Chris Burden Metropolis II at LACMA


(Metropolis II)


the highest function of art in democracy
is to keep potential dictators out of the candidate pool
by offering them a much less socially costly
illusion of immortality.
- Mark Leidner

Burden’s sculptures express stupid power, mimed and caricaturized from the world's existing forms, brutal and dumb, big and deaf.
At 11:30 a.m. on a Saturday the children sitting patient with the machine begin along with it to whirr and squeal, running in the same circles as it. They could not be more enamored with seeing their playthings scaled to the epic one of money’s fuel. Their unsublimated desires erected by the ordering principles of capital, having not yet even known this was their desire.
And As a caricature the sculpture feels apt.
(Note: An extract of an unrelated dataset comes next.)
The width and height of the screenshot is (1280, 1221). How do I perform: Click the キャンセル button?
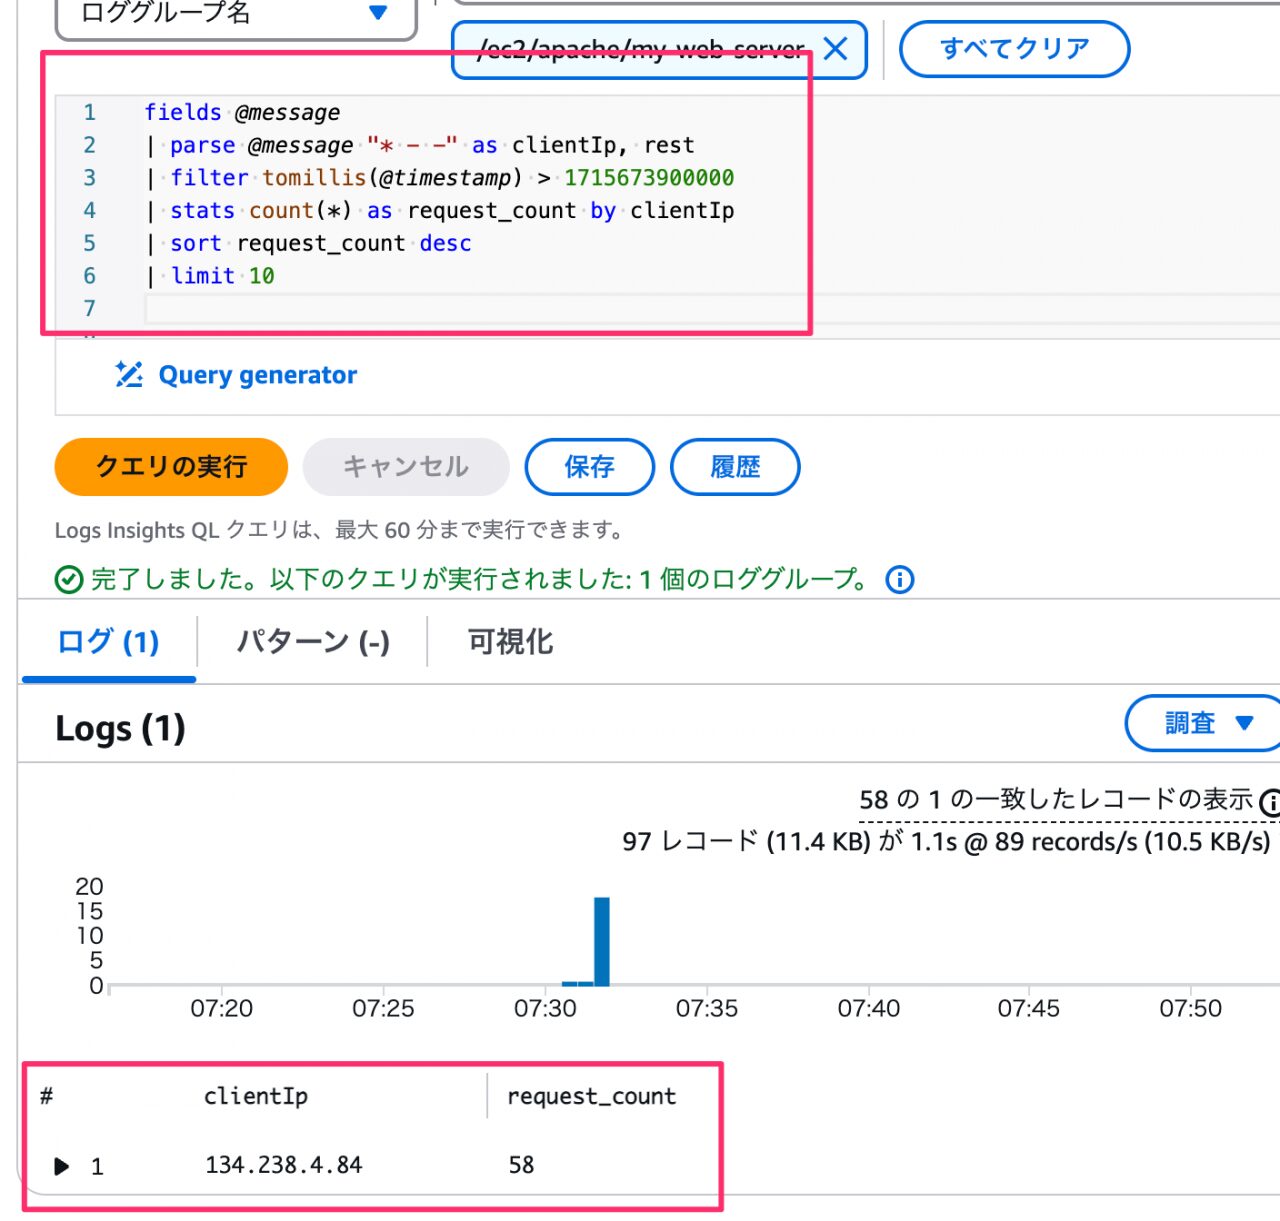pyautogui.click(x=406, y=466)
The inexplicable pointless whizzing of thousands of cars mocks the outrageous scale of Los Angeles’s travel system's own competing with the Great Wall in sheer determination as solution. Inelegant.
For Burden the question of, “How did our world end up like this?” is posited as the product of thousands of megalomaniac children grown never learning their childhood fantasies of the world need not be enforced upon it. That the train barons and real estate developers creating and having created the world may have less to do with money and more with the latent remains of childhood fevers. The rest are left in the lumbering audience’s stands that surround it which brutally ask viewers to bear witness to it, grandstanding their viewership of the world as constructed. The children run giddy.